ADR-009: Eager MCP Server Initialization with K8s Health Check
Status
Accepted
Date
2026-05-29
Context
When deploying to a new Kubernetes cluster, the MCP server would start up, bind to the HTTP port, and report "listening" — but the first request would fail silently because the Kubernetes API was unreachable (wrong service account, missing RBAC, network policy, etc.).
The root cause was the lazy initialization pattern in startHttpServer():
initK8sContext()only loads the kubeconfig (no network call).- The Fastify server binds to the port immediately.
createMcpServer()is deferred to the first HTTP request insidegetMcpServerAndTransport().evaluatePermissions()— which actually calls the K8s API — only runs insidecreateMcpServer().
This created two failure modes:
- Silent startup: The server reports healthy but every request fails.
- CrashLoopBackOff loops: Kubernetes restarts the pod because health probes fail on first request, so operators see the init logs repeating without reaching the "listening" log.
Decision
Move to eager initialization at startup:
- K8s API health check: Before creating the MCP server, probe the Kubernetes API with a single
listNamespacedPod(limit: 1)call. If it fails, throw immediately with an actionable error message. - Eager MCP server creation: In non-stateless mode,
createMcpServer()is called duringstartHttpServer(), before binding the port. This validates RBAC permissions upfront. - Actionable error diagnostics: The
main().catch()handler inserver-entry.tsnow logs structured error messages with HINT diagnostics for common failure modes (ECONNREFUSED, Unauthorized).
The startup sequence is now:
startHttpServer()
→ Validate K8s API connectivity (listPods probe)
→ Create MCP server (evaluatePermissions)
→ Register UI app
→ Bind Fastify to port
→ Log "listening"If any step fails, the process exits with a clear error before binding the port.
Stateless mode exception
In STATELESS=true mode, a new MCP server is created per-request by design, so eager creation is skipped. The K8s health check still runs.
Alternatives Considered
Keep lazy initialization with a separate readiness probe
- Pros: No startup delay; K8s readiness probe handles the problem.
- Cons: Requires a custom
/healthzendpoint; the actual failure reason is hidden from logs; operators still have to correlate probe failures with K8s API issues. - Rejected: Adds complexity without solving the observability problem.

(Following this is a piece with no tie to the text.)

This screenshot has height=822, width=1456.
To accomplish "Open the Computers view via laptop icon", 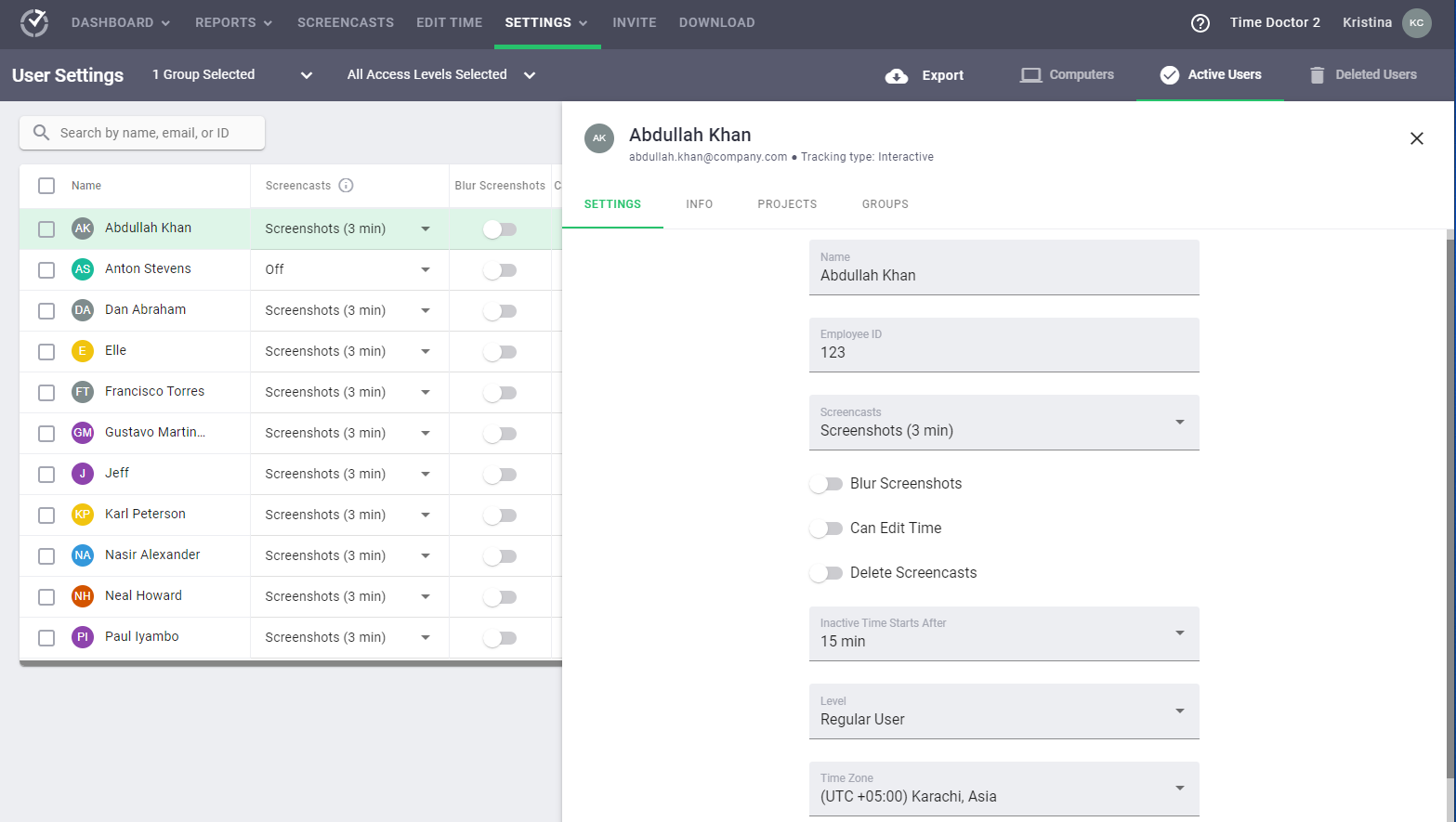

Retry loop with backoff at startup
- Pros: Handles transient API server unavailability (e.g., during cluster bootstrap).
- Cons: Masks permanent failures; delays pod startup; K8s already handles restarts via CrashLoopBackOff.
- Rejected: Fail-fast is better for declarative infrastructure. K8s restartPolicy provides the retry mechanism.
Consequences
- The server will not start if the K8s API is unreachable. This is intentional — it's better to fail visibly than to start and silently break on every request.
- Startup time increases slightly (one API call + permission evaluation). This is negligible (~100ms on healthy clusters).
getMcpServerAndTransport()still creates new servers in stateless mode and for test DI — the fallback path is preserved.- Error messages now include actionable hints ("Check KUBERNETES_SERVICE_HOST, service account mount, and network policies").